Los resquemores de la negociación posplebiscitaria apuntaban a la no intervención de alguno de los tres poderes del Estado. Así, la solución consensuada entre los partidos políticos es un Comité Técnico de Admisibilidad, que arbitrará esos bordes y estará compuesto por juristas destacados en el ejercicio de sus profesiones y en el mundo académico. Sin embargo, estos juristas serán propuestos por la Cámara y ratificados por el Senado; es decir, aleja como una quimera aquello de la independencia y de la no intervención del poder Legislativo.

Si en la extinta Convención participaron precisamente juristas destacados profesional y académicamente (Atria, Bassa, Squella, Álvarez), ¿qué asegura que nuevos juristas de similares características tendrán éxito en conducir o supervisar un proceso que más que reglas necesita de sentido común?
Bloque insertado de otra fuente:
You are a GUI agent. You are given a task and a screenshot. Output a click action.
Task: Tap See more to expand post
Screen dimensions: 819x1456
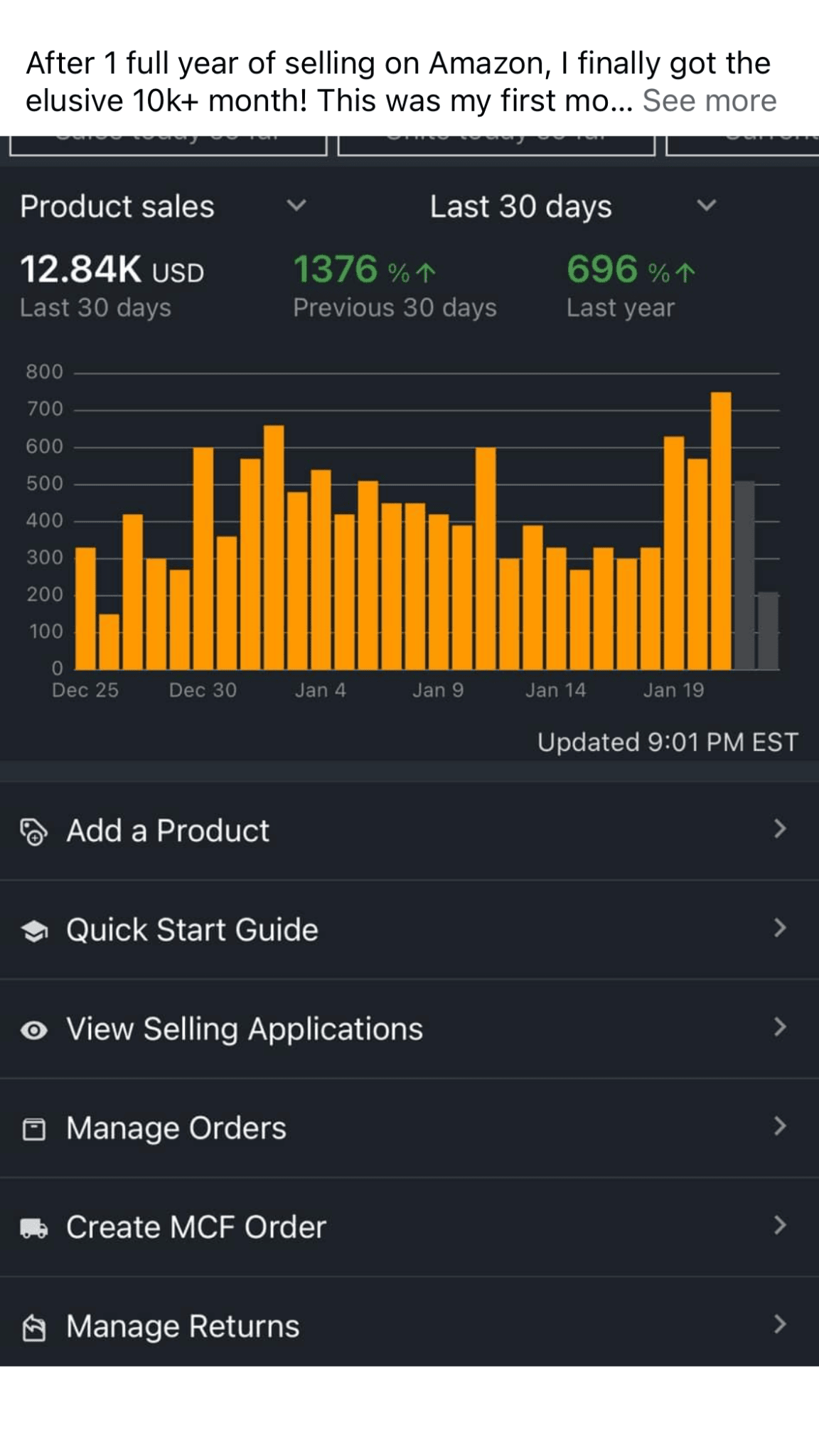point(709,101)
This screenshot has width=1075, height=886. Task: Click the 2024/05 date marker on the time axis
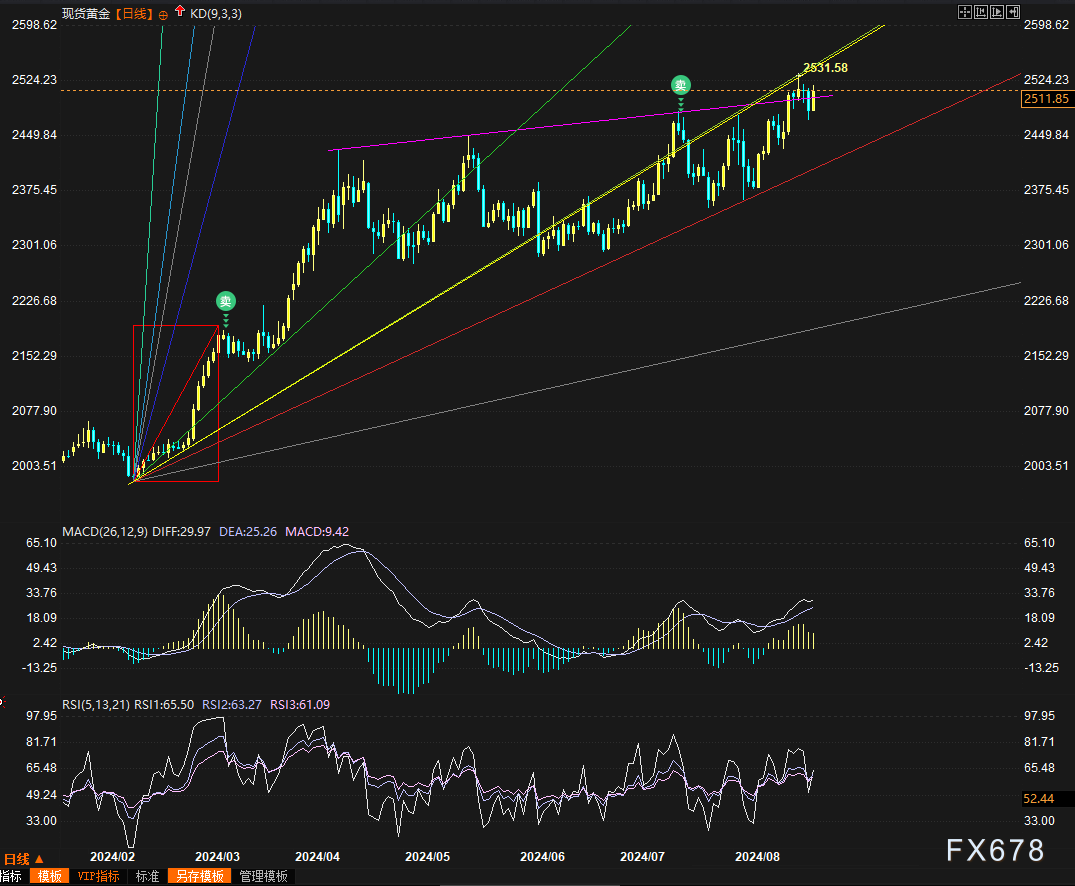pos(427,857)
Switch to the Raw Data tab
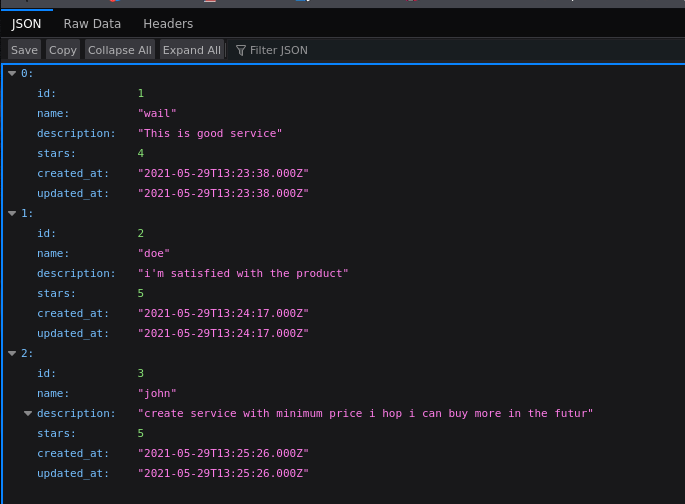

Se cree, ingenuamente, que más reglas nos llevarán a un mejor puerto, y que, a mayor control del proceso, menor disrupción octubrista. Sin embargo, el problema es tanto político como de expectativas. Nuestra democracia está enferma, y sus síntomas son sus instituciones desacreditadas, parlamentarios que legislan a punta de consignas para obtener el aplauso fácil pensando más en la reelección que en el bien común, corrupción, movimientos sociales que actúan como horda primitiva, coaliciones que practican el canibalismo, y una permanente falta de acuerdo sobre el modelo de desarrollo a seguir para el futuro. Todos estos síntomas no son nuevos, sino más bien han sido constantes en nuestra historia de república independiente. Entre 1810 y 2022 Chile ha tenido siete constituciones y cuatro reglamentos constitucionales diferentes. Si distribuyéramos este número entre los 212 años de vida republicana, se podría decir que cambiamos nuestra carta magna cada 23,5 años, aproximadamente.

Si a eso sumamos otros factores —como los nueve Golpes de Estado, las cuatro guerras civiles, los doce cierres o disoluciones del Congreso—, vemos que la inestabilidad y la crisis de legitimidad institucional son problemas endémicos de nuestra historia política, y parte de un ADN que negamos permanentemente en el afán de mostrarnos al exterior como república ejemplar del vecindario latinoamericano. Como efecto, las expectativas que recaen sobre las nuevas constituciones son, en general, desmesuradas para el rol acotado que deben desempeñar. A la rechazada propuesta plebiscitada en septiembre de 2022, no solo se le asignaba una función salvacionista del «estallido social», sino que también se erigía como garante de una serie de derechos sociales que la política legislativa no ha podido, o no ha querido, resolver.

Las más antiguas y estables constituciones o cartas magnas del mundo son minimalistas (la de Estados Unidos tiene solo 7.500 palabras, la de Reino Unido, 3.500), fijan grandes directrices, protegen los derechos y las libertades frente a cualquier tipo de dominación, y establecen un sistema de frenos y contrapesos que regula las relaciones entre los poderes públicos.

Este nuevo proceso constituyente no debería depositar otra vez en la próxima Constitución todas las esperanzas para salir de una crisis política y social que requiere más sentido común y acuerdo político sobre los puntos en discordia que bordes y formalismos procedimentales. A fin de cuentas, la Constitución solo debe garantizar el marco sobre el cual se construye la sociedad que queremos, sus derechos y deberes; con el gran objetivo de vivir en una coexistencia libre y democrática perdurable en el tiempo.

Como lúcidamente escribió Gabriela Mistral, a veces olvidamos que, «nos llegó como al galope la democracia; no la jadeamos a la europea, en camino largo, sino que se nos puso delante bruscamente. Como que ella arribó en los caballos de los libertadores, agitada como la amazona, y la recibimos casi gratuitamente, no supimos que ella era una hija de razas viejas y experimentadas».

Nicolás Ocaranza, historiador y vicerrector Académico de la U. Mayor.